Changes that have been building for decades may come to a head over the earthquake and the Olympics that are following fast on its heels.  We're told that local officials, in what can only be described as a knee-jerk reaction, started going through the motions of denial and coverup.  But then the first TV station showed up.  Soon the other stations scrambled, realizing they were being scooped, and by the next day the notion of a coverup was rendered ludicrous by a public that has had a taste of real news reporting.  The government wisely decided to go the other way, and within hours the Prime Minister and the President arrived to stand in front of piles of rubble and look concerned in that special way politicians the world over have perfected.

It worked.  People are proud of what their government has done, and China will never be the same.  Next time there's a major news event the knee-jerk reaction will be different.  A lesson on the value of openness has been learned, a step in the direction of public accountability taken, civil society reinforced.

We read about Chinese anger over protests around the Olympic torch. Many Chinese genuinely don't understand and don't like the fact that in the West the Olympics are being turned into an opportunity to criticize their government.  I think I finally understand this now.

Of course Tibet and Darfur are important issues, and of course the Chinese government is behaving badly with respect to them.  But this has about as much to do with the lives and opinions of the average Chinese citizen as our government's failed policies have to do with the lives and opinions of the average American citizen.  Never confuse a government with its people.

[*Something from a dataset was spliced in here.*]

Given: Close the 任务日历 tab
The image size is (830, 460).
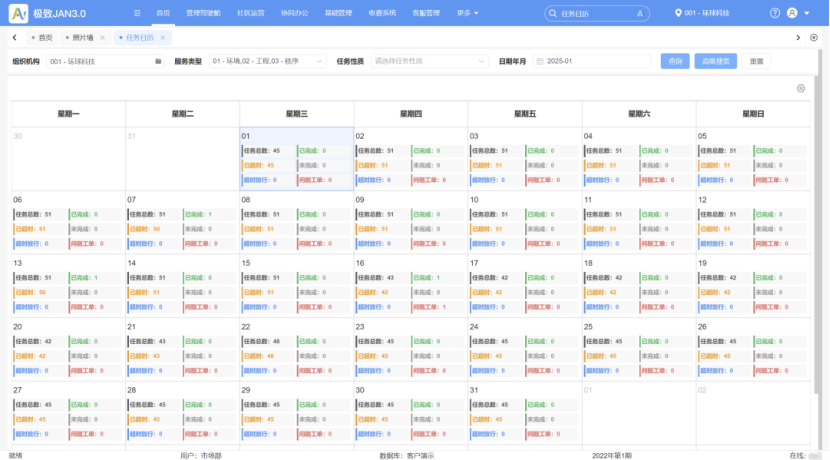Looking at the screenshot, I should 164,37.
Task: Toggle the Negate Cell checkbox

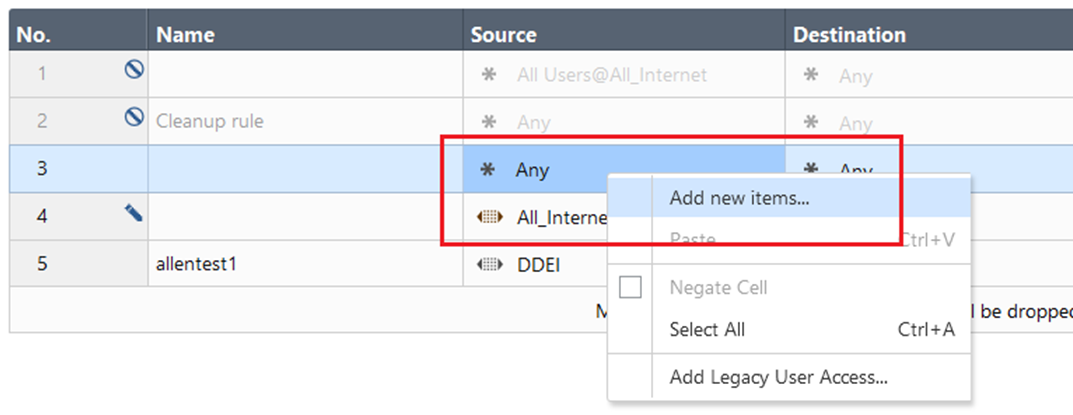Action: pyautogui.click(x=630, y=288)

China has been changing more rapidly and on a larger scale and in more ways than any country ever has.  And the people here are trying so hard.

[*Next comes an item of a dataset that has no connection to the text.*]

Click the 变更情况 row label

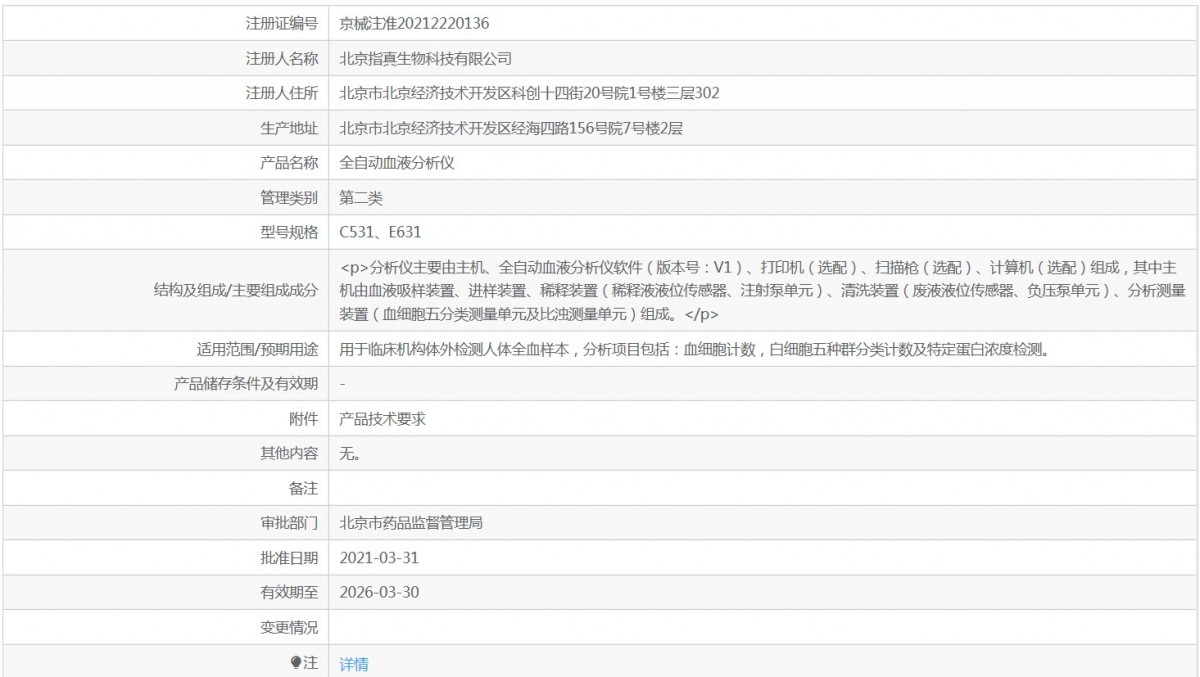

Think about it from their point of view.  They have been working their fingers to the bone putting together a modern world-class country, and just when the Olympics give them a great opportunity to show it off to the world, a bunch of damned politicians go and ruin the whole thing.  They think: Couldn't people just forget all that politics and look at what we've been able to do?  Please, just look at the fine buildings and smooth roads, the green parks and modern factories, the strong schools and bright children. We've worked so very hard to build this place and all you want to talk about is what?  Politics?

People are in a grieving process not only for the earthquake but also for the lost hope that the Olympics would be a clean and brilliant coming out party.  They are angry because they are hurt.  And at the risk of stepping into a minefield, I think these fine people, wounded by great tragedy, deserve, maybe need, a joyous Olympic celebration.

Yes, there are things here, in politics and the environment, in finance and freedom, that need work.  A lot of work.  It's hard to build a country, and it's never been done in a pretty way, not ever, not anywhere.  Over all this we can worry tomorrow.

For now we should give them time, be civil in disagreements, cry with them for their dead, and when it's time to live again, let them have their Olympic party and share their joy in all that is bright and beautiful.